**WHAT YOU HAVE TO DO**
Lines from the one containing "Task: Click the" through the final line of the records below are needed, copied exactly, with no pictures.

**MATERIAL SHOWN**
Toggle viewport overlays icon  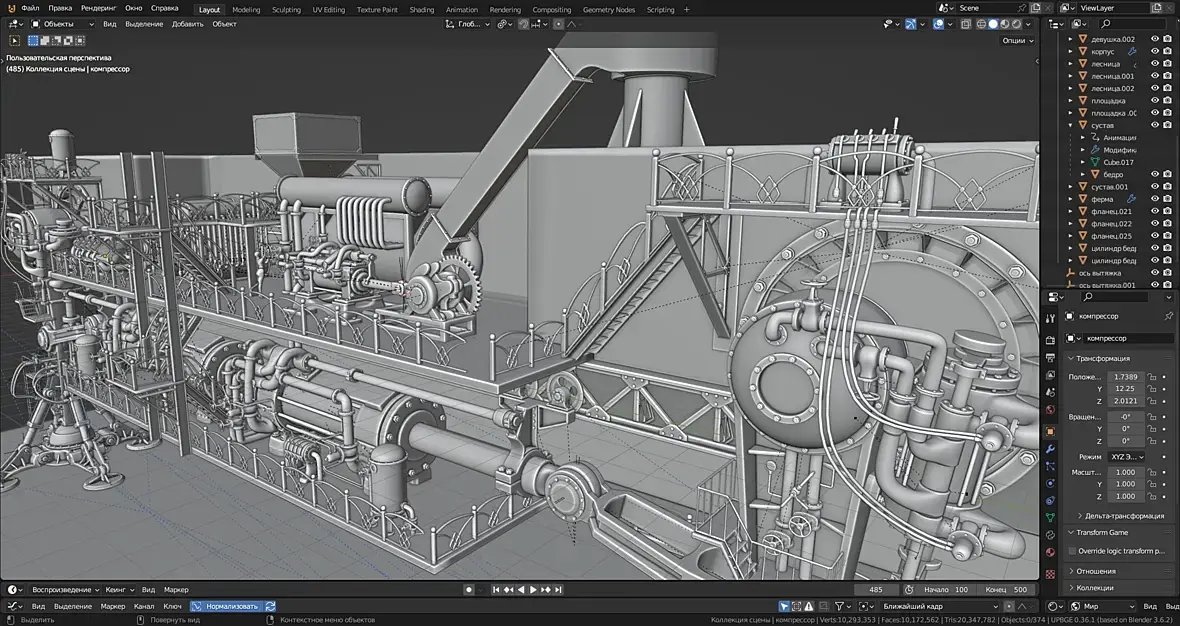pos(939,24)
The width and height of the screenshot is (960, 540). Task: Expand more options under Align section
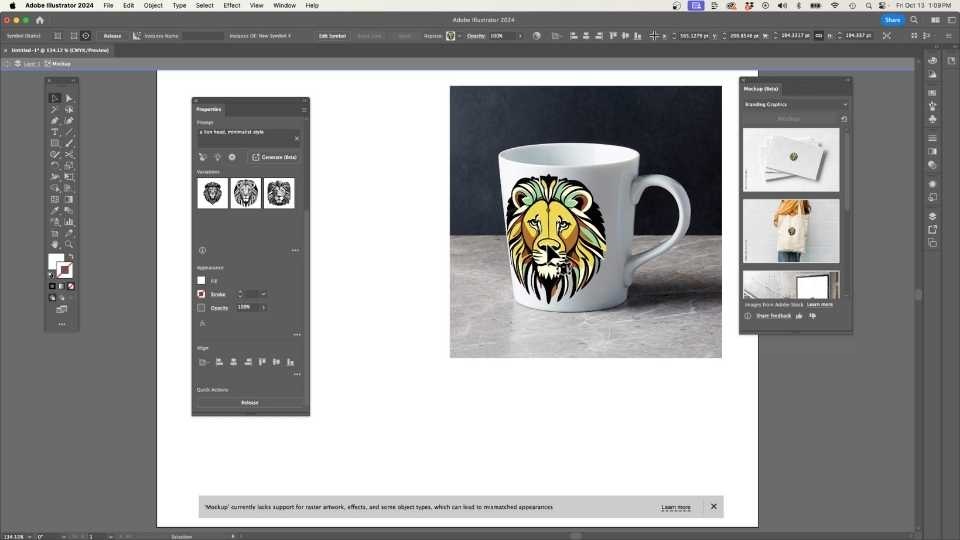(296, 374)
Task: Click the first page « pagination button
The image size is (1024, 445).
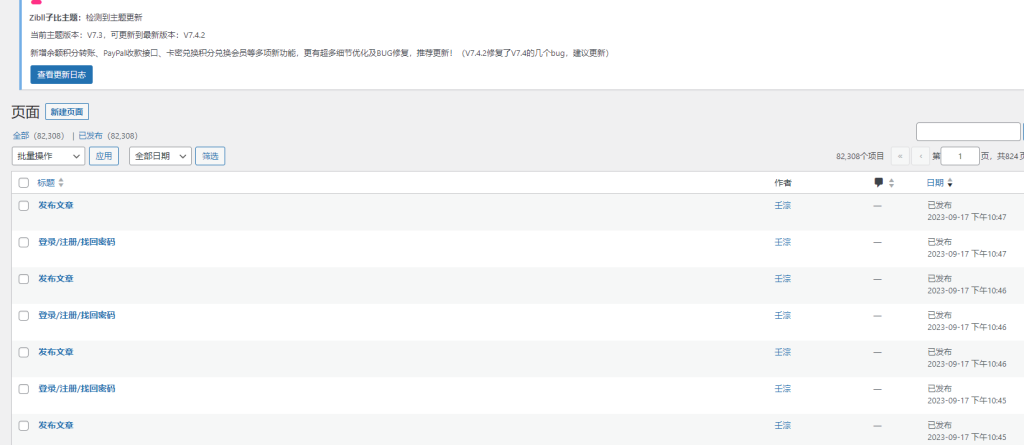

**RESULT FOR THIS EXERCISE**
Task: Click the first page « pagination button
The image size is (1024, 445).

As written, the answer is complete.